Whatever appears in the data below, copy it exactly.

DATA UNDER STUDY:
# # # # # # #

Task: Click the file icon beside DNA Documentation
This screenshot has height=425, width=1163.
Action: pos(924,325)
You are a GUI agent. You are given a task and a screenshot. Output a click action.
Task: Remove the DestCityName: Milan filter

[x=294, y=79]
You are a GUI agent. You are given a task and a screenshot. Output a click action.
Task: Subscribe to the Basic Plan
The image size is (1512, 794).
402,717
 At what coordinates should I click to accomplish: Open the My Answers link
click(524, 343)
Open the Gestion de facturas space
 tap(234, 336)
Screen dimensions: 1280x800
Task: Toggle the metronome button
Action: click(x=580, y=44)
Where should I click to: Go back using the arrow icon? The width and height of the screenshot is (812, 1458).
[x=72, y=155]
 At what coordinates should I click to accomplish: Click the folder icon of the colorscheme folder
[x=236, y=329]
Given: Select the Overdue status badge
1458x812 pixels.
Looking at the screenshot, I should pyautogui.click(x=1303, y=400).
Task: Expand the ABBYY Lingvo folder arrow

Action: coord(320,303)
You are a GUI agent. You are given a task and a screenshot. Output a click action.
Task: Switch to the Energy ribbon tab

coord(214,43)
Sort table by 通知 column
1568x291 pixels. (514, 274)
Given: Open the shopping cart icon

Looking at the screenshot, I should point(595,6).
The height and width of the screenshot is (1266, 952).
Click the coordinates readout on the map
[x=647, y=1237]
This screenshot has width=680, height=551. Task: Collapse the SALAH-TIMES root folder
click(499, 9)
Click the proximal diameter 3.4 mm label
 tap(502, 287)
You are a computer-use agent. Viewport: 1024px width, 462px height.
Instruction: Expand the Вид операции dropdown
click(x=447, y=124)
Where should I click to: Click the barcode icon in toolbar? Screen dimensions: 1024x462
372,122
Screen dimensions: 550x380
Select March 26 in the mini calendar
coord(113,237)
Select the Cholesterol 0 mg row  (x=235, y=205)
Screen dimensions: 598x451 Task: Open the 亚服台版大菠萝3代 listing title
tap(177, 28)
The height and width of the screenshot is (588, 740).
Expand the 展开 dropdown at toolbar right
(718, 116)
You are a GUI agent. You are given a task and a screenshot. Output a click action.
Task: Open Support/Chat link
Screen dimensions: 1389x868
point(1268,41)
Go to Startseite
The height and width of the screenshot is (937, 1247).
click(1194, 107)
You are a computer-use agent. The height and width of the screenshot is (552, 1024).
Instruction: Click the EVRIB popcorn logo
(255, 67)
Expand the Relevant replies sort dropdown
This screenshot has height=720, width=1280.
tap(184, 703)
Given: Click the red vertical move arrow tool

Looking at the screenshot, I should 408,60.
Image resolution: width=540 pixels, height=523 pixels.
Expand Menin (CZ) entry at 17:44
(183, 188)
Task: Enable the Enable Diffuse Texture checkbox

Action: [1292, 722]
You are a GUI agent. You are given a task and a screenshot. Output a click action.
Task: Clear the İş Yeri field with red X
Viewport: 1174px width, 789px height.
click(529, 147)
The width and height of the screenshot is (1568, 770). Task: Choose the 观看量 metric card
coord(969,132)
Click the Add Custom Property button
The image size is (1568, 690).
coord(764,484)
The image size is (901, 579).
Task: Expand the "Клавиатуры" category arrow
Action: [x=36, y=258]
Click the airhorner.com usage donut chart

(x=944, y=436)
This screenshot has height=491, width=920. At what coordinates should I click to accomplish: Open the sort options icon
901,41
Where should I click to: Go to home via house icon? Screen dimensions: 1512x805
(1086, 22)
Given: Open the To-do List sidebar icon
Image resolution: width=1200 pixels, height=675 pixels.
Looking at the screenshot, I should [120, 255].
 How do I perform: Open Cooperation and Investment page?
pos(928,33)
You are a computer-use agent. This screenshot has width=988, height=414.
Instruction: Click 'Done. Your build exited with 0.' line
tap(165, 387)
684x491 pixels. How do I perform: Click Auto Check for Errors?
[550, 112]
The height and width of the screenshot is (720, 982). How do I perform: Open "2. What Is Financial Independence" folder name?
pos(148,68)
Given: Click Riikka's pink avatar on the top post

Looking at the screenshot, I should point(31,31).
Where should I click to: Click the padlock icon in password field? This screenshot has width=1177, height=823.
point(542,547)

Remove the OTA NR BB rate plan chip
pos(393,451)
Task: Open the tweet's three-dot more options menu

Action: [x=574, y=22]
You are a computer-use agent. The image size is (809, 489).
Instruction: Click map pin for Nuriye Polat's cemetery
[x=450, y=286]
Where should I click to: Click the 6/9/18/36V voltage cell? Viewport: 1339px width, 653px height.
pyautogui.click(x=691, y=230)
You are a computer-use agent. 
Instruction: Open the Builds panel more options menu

# # # # # # #

TASK RESULT:
Task: Click the file icon beside DNA Documentation
This screenshot has height=425, width=1163.
Action: pos(924,325)
You are a GUI agent. You are given a task and a screenshot. Output a click action.
Task: Remove the DestCityName: Milan filter

[x=294, y=79]
You are a GUI agent. You are given a task and a screenshot. Output a click action.
Task: Subscribe to the Basic Plan
The image size is (1512, 794).
402,717
 At what coordinates should I click to accomplish: Open the My Answers link
click(524, 343)
Open the Gestion de facturas space
 tap(234, 336)
Screen dimensions: 1280x800
Task: Toggle the metronome button
Action: click(x=580, y=44)
Where should I click to: Go back using the arrow icon? The width and height of the screenshot is (812, 1458).
[x=72, y=155]
 At what coordinates should I click to accomplish: Click the folder icon of the colorscheme folder
[x=236, y=329]
Given: Select the Overdue status badge
1458x812 pixels.
Looking at the screenshot, I should pyautogui.click(x=1303, y=400).
Task: Expand the ABBYY Lingvo folder arrow

Action: coord(320,303)
You are a GUI agent. You are given a task and a screenshot. Output a click action.
Task: Switch to the Energy ribbon tab

coord(214,43)
Sort table by 通知 column
1568x291 pixels. (514, 274)
Given: Open the shopping cart icon

Looking at the screenshot, I should point(595,6).
The height and width of the screenshot is (1266, 952).
Click the coordinates readout on the map
[x=647, y=1237]
This screenshot has width=680, height=551. Task: Collapse the SALAH-TIMES root folder
click(499, 9)
Click the proximal diameter 3.4 mm label
 tap(502, 287)
You are a computer-use agent. Viewport: 1024px width, 462px height.
Instruction: Expand the Вид операции dropdown
click(x=447, y=124)
Where should I click to: Click the barcode icon in toolbar? Screen dimensions: 1024x462
372,122
Screen dimensions: 550x380
Select March 26 in the mini calendar
coord(113,237)
Select the Cholesterol 0 mg row  (x=235, y=205)
Screen dimensions: 598x451 Task: Open the 亚服台版大菠萝3代 listing title
tap(177, 28)
The height and width of the screenshot is (588, 740).
Expand the 展开 dropdown at toolbar right
(718, 116)
You are a GUI agent. You are given a task and a screenshot. Output a click action.
Task: Open Support/Chat link
Screen dimensions: 1389x868
point(1268,41)
Go to Startseite
The height and width of the screenshot is (937, 1247).
click(1194, 107)
You are a computer-use agent. The height and width of the screenshot is (552, 1024).
Instruction: Click the EVRIB popcorn logo
(255, 67)
Expand the Relevant replies sort dropdown
This screenshot has height=720, width=1280.
tap(184, 703)
Given: Click the red vertical move arrow tool

Looking at the screenshot, I should 408,60.
Image resolution: width=540 pixels, height=523 pixels.
Expand Menin (CZ) entry at 17:44
(183, 188)
Task: Enable the Enable Diffuse Texture checkbox

Action: [1292, 722]
You are a GUI agent. You are given a task and a screenshot. Output a click action.
Task: Clear the İş Yeri field with red X
Viewport: 1174px width, 789px height.
click(529, 147)
The width and height of the screenshot is (1568, 770). Task: Choose the 观看量 metric card
coord(969,132)
Click the Add Custom Property button
The image size is (1568, 690).
coord(764,484)
The image size is (901, 579).
Task: Expand the "Клавиатуры" category arrow
Action: [x=36, y=258]
Click the airhorner.com usage donut chart

(x=944, y=436)
This screenshot has height=491, width=920. At what coordinates should I click to accomplish: Open the sort options icon
901,41
Where should I click to: Go to home via house icon? Screen dimensions: 1512x805
(1086, 22)
Given: Open the To-do List sidebar icon
Image resolution: width=1200 pixels, height=675 pixels.
Looking at the screenshot, I should [120, 255].
 How do I perform: Open Cooperation and Investment page?
pos(928,33)
You are a computer-use agent. This screenshot has width=988, height=414.
Instruction: Click 'Done. Your build exited with 0.' line
tap(165, 387)
684x491 pixels. How do I perform: Click Auto Check for Errors?
[550, 112]
The height and width of the screenshot is (720, 982). How do I perform: Open "2. What Is Financial Independence" folder name?
pos(148,68)
Given: Click Riikka's pink avatar on the top post

Looking at the screenshot, I should point(31,31).
Where should I click to: Click the padlock icon in password field? This screenshot has width=1177, height=823.
point(542,547)

Remove the OTA NR BB rate plan chip
pos(393,451)
Task: Open the tweet's three-dot more options menu

Action: [x=574, y=22]
You are a computer-use agent. The image size is (809, 489).
Instruction: Click map pin for Nuriye Polat's cemetery
[x=450, y=286]
Where should I click to: Click the 6/9/18/36V voltage cell? Viewport: 1339px width, 653px height.
pyautogui.click(x=691, y=230)
You are a computer-use agent. 
Instruction: Open the Builds panel more options menu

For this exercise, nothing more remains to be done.